La huitième nuit, il pénétra de nouveau dans la chambre d’Éveline, et la lutte recommença, avec les mêmes phases, avec le même dénouement. Dès lors, elle fut sa chose. Non qu’elle consentit jamais à se soumettre et que sa volonté faiblit un seul instant, mais elle était à lui comme le faible est au fort, comme l’esclave est au maître. Chaque fois, au cours des longues années, il la trouva vêtue et prête à la même résistance. À quoi bon ? il la déshabillait aussi aisément que si elle s’y fut complu et, l’étreignant de ses mains terribles, après quelques minutes, la réduisait à le subir. Immobile, les yeux clos, Éveline se sentait alors enveloppée d’un grand baiser qui lui couvrait la bouche, la gorge, toute la chair.
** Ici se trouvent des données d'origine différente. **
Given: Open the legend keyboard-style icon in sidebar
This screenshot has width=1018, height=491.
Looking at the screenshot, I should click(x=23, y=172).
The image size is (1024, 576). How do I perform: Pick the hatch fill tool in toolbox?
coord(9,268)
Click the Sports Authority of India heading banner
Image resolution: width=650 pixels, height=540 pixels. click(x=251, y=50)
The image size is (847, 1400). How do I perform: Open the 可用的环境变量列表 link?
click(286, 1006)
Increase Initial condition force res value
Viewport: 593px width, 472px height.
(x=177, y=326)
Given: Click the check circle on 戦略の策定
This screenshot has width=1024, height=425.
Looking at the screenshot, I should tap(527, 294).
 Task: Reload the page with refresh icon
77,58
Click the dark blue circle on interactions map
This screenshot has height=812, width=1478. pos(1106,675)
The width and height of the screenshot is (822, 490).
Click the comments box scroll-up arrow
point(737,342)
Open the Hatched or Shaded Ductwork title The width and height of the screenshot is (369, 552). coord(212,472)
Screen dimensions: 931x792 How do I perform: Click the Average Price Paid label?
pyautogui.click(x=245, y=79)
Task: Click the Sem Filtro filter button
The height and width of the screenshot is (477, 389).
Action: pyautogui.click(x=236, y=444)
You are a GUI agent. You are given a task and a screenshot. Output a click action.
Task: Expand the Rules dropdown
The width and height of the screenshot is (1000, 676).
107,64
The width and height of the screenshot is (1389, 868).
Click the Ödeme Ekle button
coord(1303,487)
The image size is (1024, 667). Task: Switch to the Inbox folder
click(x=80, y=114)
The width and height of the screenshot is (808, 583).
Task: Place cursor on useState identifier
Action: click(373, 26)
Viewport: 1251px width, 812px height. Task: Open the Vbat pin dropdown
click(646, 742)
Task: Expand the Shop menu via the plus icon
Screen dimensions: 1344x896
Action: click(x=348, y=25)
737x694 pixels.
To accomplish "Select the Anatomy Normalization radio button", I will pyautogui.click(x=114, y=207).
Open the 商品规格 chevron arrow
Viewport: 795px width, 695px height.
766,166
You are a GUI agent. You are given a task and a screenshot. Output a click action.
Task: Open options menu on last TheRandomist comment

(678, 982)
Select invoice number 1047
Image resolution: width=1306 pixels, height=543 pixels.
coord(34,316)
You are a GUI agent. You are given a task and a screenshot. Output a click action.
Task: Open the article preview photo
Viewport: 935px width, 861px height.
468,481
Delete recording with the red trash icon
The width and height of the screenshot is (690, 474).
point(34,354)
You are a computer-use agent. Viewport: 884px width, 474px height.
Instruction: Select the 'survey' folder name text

Cela dura sept ans, sept ans de martyre atroce, de solitude épouvantable, de misère et de désespoir. À cette époque la corde fut prête. Une nuit, Éveline parvint à en fixer une extrémité à la fenêtre, descendit le long du mur, sur les rochers qui dévalent vers le fleuve, s’aventura dans l’immensité des landes et, au matin, épuisée, fut recueillie par des paysans. Elle était libre.